Rio Tinto and Yindjibarndi Energy Corporation are aiming to approve their first solar farm next year as the first step in building multiple projects in the Pilbara.
Rio Tinto has struck an agreement with Yindjibarndi Energy Corporation to assess renewable energy projects in the Pilbara.
The venture will initially target development of a solar farm with capacity of between 75 megawatts and 150MW.
It is aiming to obtain all approvals and take a final investment decision by the end of next year.
That would allow construction to commence in 2025, with development expected to take 12-18 months.
If the project proceeds, it will be one of just a handful of large solar farms in the Pilbara, where project announcements typically run well ahead of construction (see more below).
YEC was established in June by Filipino company Acen Corporation, which has an internatiuonal portfolio of renewables projects, and Pilbara traditional owner group Yindjibarndi Aboriginal Corporation, which is in a long-running legal dispute with Fortescue Metals Group over mining royalties.

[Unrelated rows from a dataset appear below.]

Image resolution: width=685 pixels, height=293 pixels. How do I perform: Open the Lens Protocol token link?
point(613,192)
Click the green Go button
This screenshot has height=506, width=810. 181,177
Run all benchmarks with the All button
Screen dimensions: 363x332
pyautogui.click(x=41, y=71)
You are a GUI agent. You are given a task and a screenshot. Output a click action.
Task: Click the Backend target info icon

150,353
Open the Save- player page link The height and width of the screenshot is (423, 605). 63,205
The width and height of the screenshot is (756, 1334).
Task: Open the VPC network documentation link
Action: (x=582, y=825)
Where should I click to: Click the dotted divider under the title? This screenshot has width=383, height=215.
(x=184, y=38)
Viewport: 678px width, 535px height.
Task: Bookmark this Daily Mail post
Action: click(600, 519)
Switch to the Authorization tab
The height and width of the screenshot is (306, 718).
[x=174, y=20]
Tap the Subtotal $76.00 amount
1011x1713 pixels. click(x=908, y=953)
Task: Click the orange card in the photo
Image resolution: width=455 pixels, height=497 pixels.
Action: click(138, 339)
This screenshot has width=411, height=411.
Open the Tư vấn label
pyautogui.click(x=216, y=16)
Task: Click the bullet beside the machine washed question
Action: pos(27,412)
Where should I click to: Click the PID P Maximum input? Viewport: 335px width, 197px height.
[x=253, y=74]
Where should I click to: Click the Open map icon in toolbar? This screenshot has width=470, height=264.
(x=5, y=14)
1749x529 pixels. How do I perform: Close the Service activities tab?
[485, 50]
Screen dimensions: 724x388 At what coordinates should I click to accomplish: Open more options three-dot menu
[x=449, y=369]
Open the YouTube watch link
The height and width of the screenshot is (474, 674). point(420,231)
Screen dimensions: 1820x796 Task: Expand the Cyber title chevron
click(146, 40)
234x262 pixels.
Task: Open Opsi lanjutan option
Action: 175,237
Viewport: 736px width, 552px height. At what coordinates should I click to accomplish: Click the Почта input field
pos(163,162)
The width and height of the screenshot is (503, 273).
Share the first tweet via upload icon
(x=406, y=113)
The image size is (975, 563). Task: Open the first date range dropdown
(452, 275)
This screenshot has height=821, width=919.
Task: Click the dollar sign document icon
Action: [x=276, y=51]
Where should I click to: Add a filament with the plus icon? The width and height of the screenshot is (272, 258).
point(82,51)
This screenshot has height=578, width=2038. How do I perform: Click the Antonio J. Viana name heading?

YEC chief executive Craig Ricato said his group was fully funded to pursue development of renewables projects.
“We have an agreement with Acen where ... they are supplying the original development capital or risk capital and once we get to an investment decision, we will use normal commercial project financing,” he said.
Rio and YEC have already selected a 500-hectare site about 50 kilometres inland from Karratha near an existing Rio sub-station for the solar farm.
Separately, YEC is in advanced studies for 300MW of wind farms.
Mr Ricato said Yindjibarndi country, which covers about 13,000 square kilometres, was ideal for wind as it was elevated, about 300 metres above sea level, and away from the dangerous cyclonic conditions on the coast.
YEC’s stage one target is to develop 750MW of solar, wind and battery storage “in the next few years”.
Its long-term plan is to develop up to three gigawatts of renewable energy.
“Long term, Yindjibarndi Energy is hoping to connect into the North West Interconnected System and supply power across the Pilbara,” Mr Ricato said.
He said the Yindjibarndi people (through YAC) would retain at least 25 per cent equity in each project.
Today’s agreement provides some good news for Rio, which has struggled to deliver on its previously stated renewable energy plans.
It had planned to gain final approvals for a 100MW solar farm in the June quarter of this year but failed to hit that deadline.
It cited issues with engineering and construction timelines, slow approvals and the need to integrate its plans with the needs of local communities.
As well as the YEC venture, Rio is working on plans for up 300MW of solar farms and also conducting site evaluation for wind farms in the Pilbara.
Its goal is to have 1GW of renewable assets in the Pilbara, including transmission and battery storage, by 2030.
So far, its only operating asset is a 34MW solar farm at its Gudai-Darri iron ore mine.
Other big miners in the Pilbara are also in the early stages of their renewables journey.
Fortescue has its 60MW Chichester solar hub and is building its 100MW North Star Junction solar farm and hopes to have between 2GW and 3GW of renewables by 2030.
Alinta Energy is building a 47MW solar farm at Port Hedland after signing an offtake with BHP, which is aiming to have 550MW of renewables in the Pilbara by 2030.
Iron ore chief executive Simon Trott said Rio was focused on replacing gas and diesel with clean energy alternatives through the end of the decade.
“We recognise we have a large carbon footprint in the Pilbara and are exploring a number of innovative solutions to help address this, including future collaborations with other traditional owner groups in the region,” he said.
YAC chief executive Michael Woodley said the Yindjibarndi people were encouraged by Rio’s interest in the partnership.
“This will strengthen our existing partnership and provide long-term benefits for our community, while also ensuring that we can protect and preserve the areas of cultural, spiritual and environmental significance,” he said.
Mr Woodley said he anticipated multiple commercial and employment opportunities.
This would include YAC’s contracting arm Yurra having a role in building and maintaining renewable energy assets on its country.
Today’s agreement builds on the close relationship between Rio and the Yindjibarndi people.
Last year, they signed an updated agreement that will deliver increased commercial opportunities and royalty payments to the Yindjibarndi people.